**Prompt:**
Each and every line below goes into your answer unchanged, but leave out the images.

╭─ Source data

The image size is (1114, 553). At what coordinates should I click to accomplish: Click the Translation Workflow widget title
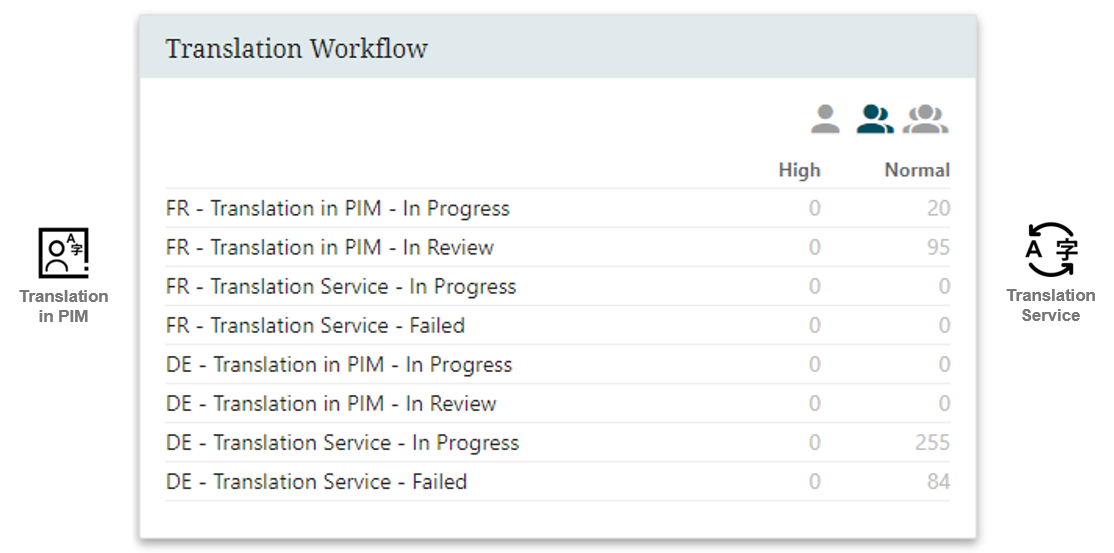(x=296, y=48)
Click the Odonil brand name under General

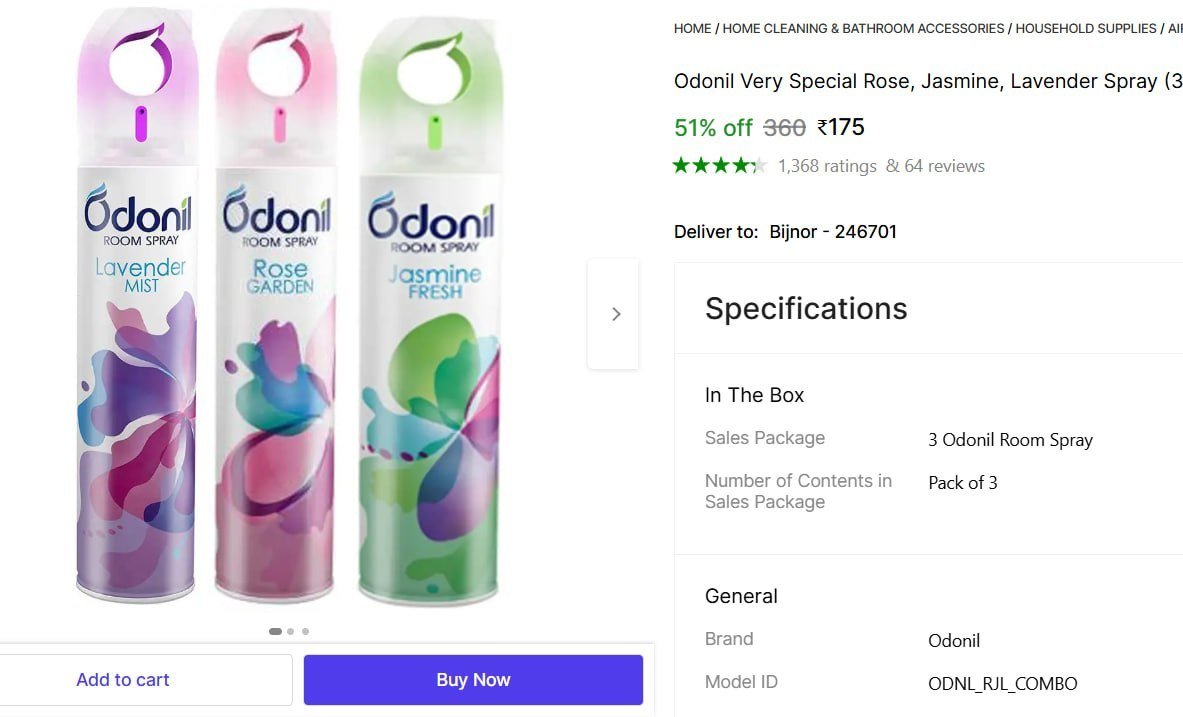point(954,641)
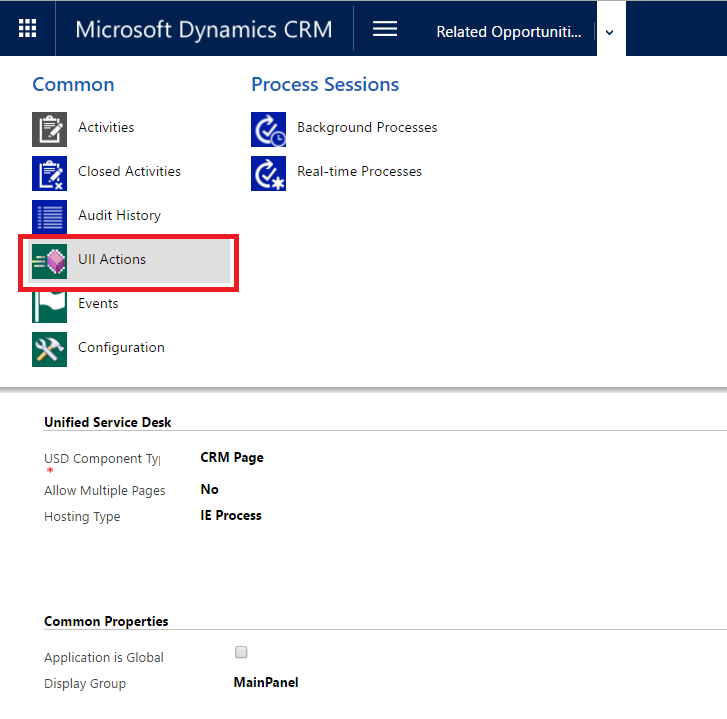Click the Audit History icon
This screenshot has height=719, width=727.
click(49, 217)
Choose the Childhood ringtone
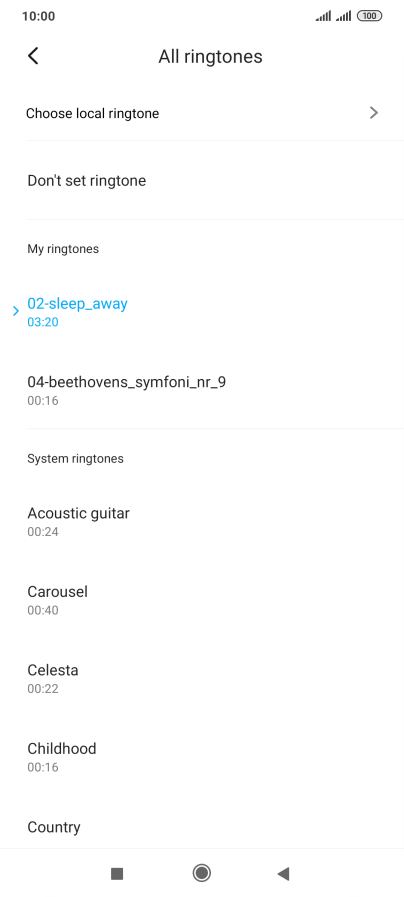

╰─

**Exercise solution:**
The image size is (1114, 553). At what coordinates should I click to accomplish: Click the Translation Workflow widget title
(x=296, y=48)
Click the Odonil brand name under General

point(954,641)
Click the Audit History icon
This screenshot has height=719, width=727.
click(49, 217)
Choose the Childhood ringtone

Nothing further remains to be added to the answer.